Analysis of the impact of Dissimilarity Space within the Concept Drift Problem
This post shares insights and download for my undergraduate thesis (TCC). My work focused on concept drift, where we explored the use of dissimilarity-based classifiers to tackle challenges in dynamically changing data environments. We implemented various approaches for selecting the reference set (R), which is crucial for constructing effective dissimilarity spaces.
Abstract
Concept Drift is a known problem mostly in the context of supervised models in which it affects negatively many models capabilities due to the change of the original concept and thus generating wrong target values. Due to time or other phenomena, i.e., changes over time during many possible phases in such a way that it deviates from generating the original intended target because of those changes for the model to capture. Researchers are continuously trying to find solutions that may be able to identify concept drift and also to quickly adapt predictive models so that its impact is reduced or entirely mitigated. In this paper, our goal is to apply classification techniques based on dissimilarity space representation based on various literature in hopes that it may solve most of the divergence caused by the problem and thus making a robust model in which can handle the problem at hand and thus diminishing it’s impact in such that the model targets maintain the correct classification even due to changes overtime. The results indicate that the transformation of data into the dissimilarity space did not yield significant benefits. One of the classifiers utilizing Instance Hardness metrics demonstrated performance comparable to that of traditional classifiers.

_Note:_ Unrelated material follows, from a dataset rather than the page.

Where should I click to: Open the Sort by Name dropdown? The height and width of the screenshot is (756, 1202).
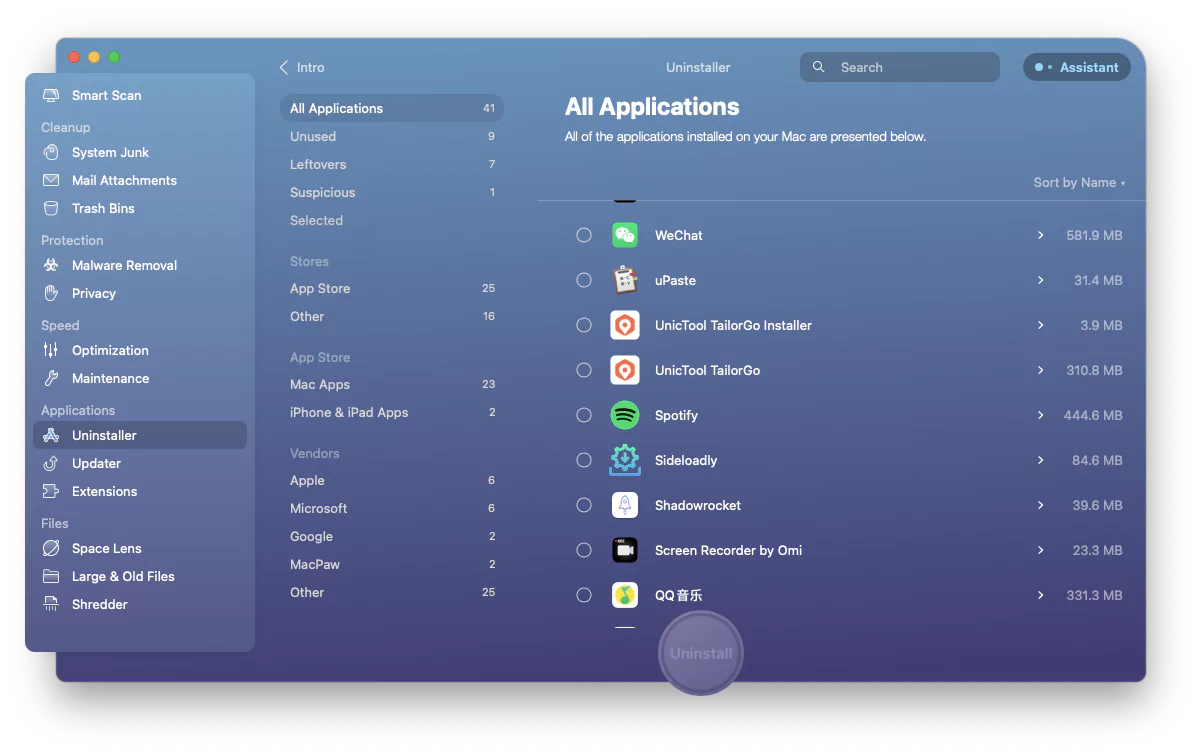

Index Terms — Machine Learning, Dissimilarity spaces, Concept drift, Data streams, Data Science
Dedicatory
This work is dedicated to Gabriel Antonio Gomes de Farias, a brilliant friend and collaborator who played a fundamental role in this project. His ideas, dedication, and support were invaluable throughout the journey. Gabriel’s passion for knowledge and kindness will always be remembered, and this work stands as a testament to his impact on both my life and this project. Thank you, Gabriel—you are deeply missed.